Podman, as configured on Grex, by default stores all pulled and locally built images inside the Slurm TMPDIR directory that is local to the node. This means that images will be deleted when the job finishes or get cancelled.

To list the local images, users can take advantage of the following Podman commands:

# list images
podman image ls
# delete an unnecessary image
podman image rm <IMAGE_ID>

However, the local images as listed by image ls are local to the compute node they were pulled or created. That is, they are not visible on other nodes, or even the same node when the job ends, and would have to be pulled again or built again from the Containerfile.

To avoid rebuilding the same image every time the job runs, users can take advantage of podman save and podman load commands that allow for storing the local container as a single image file. Note that these files are large, and it is the user’s responsibility to manage their Podman images (delete the old/unused ones)):

# after building an image locally, save it to a file
podman save --format=oci-archive -o ${HOME}/my-local-image.tar <LOCALLY_BUILT_IMAGE>
# when running a job that needs that image, load it
podman load -i ${HOME}/my-local-image.tar

Note that it is also possible to convert podman OCI archives into Singularity .sif images as described above, using oci-archive://my-local-image.tar syntax for the source image.

Podman with User Namespaces#

OCI containers may contain multiple users in the container. For example, a Jupyter container would have the jovian user, a Mambaforge container would have the user mambauser, etc., in addition to the root user inside container. To properly run such contains with rootless Podman on HPC, an explicit switch --userns=keepid with corresponding userID and groupID mappings has to be provided to Podman.

# run a container with userID mapping for a user with id 1000
# while binding the home directory of the "outside" user
podman run -it --userns=keep-id:uid=1000,gid=1000 -v ${HOME}:${HOME} <REQUIRED_IMAGE>

Since the user and group ID in arbitrary containers are not known a priori, it is sometimes needed to use the id command when running the container to get the user and group IDs first.

Please refer to the Podman documentation on User namespace options for more information.

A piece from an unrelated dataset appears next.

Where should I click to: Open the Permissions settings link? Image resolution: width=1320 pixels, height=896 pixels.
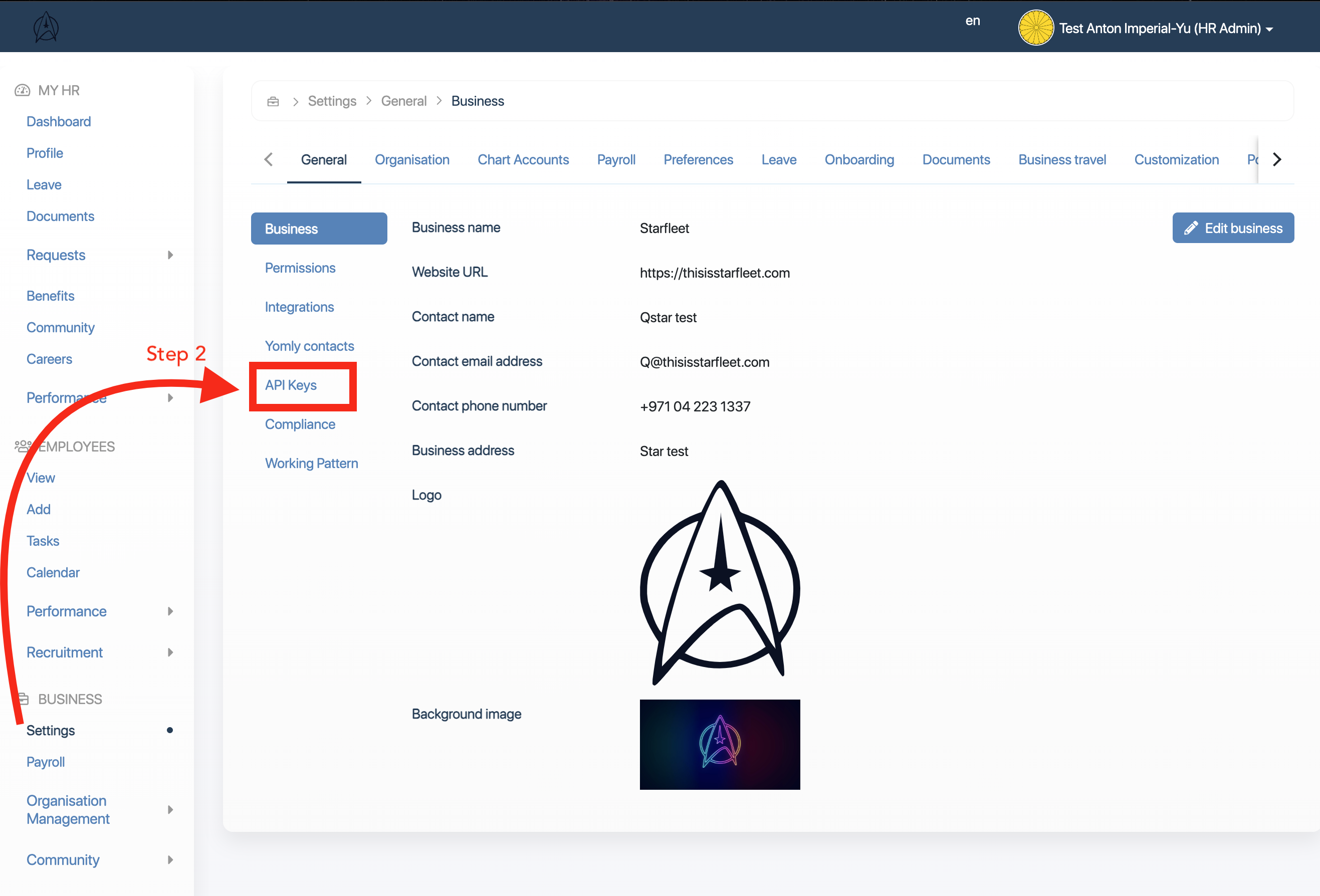(x=300, y=268)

Namespaces may cause issues when bind-mounting folders not owned by the user’s primary group. Unfortunately, such folders are all the folders of the sponsored users on the /project filesystems, that require access to supplemental groups to be accessible. If you encounter such issues when using containers with --keep-id, please add --annotation run.oci.keep_original_groups=1 to the podman command line options.

Podman with GPUs#

Use the --device=nvidia.com/gpu=all flag to the podman command when running a podman container that needs GPU hardware. Naturally, your job should be on a node that has a GPU to use GPUs . Check out our Running Jobs documentation to find out which partitions have the GPU hardware. NVIDIA provides many pre-built Docker container images on their NGC Cloud , together with instructions on how to pull and run them. Many software developers also put images to various container registries, such as DockerHub or Quay.io, or distribute the sources of containers along with Dockerfiles; all these can be used, but “your mileage may vary”. Podman would usually run Docker containers without changes to the command line parameters. It is a good idea to run a test job for a given container and use nvidia-smi command on the node the job runs on to check whether the image is able to utilize the GPU(s).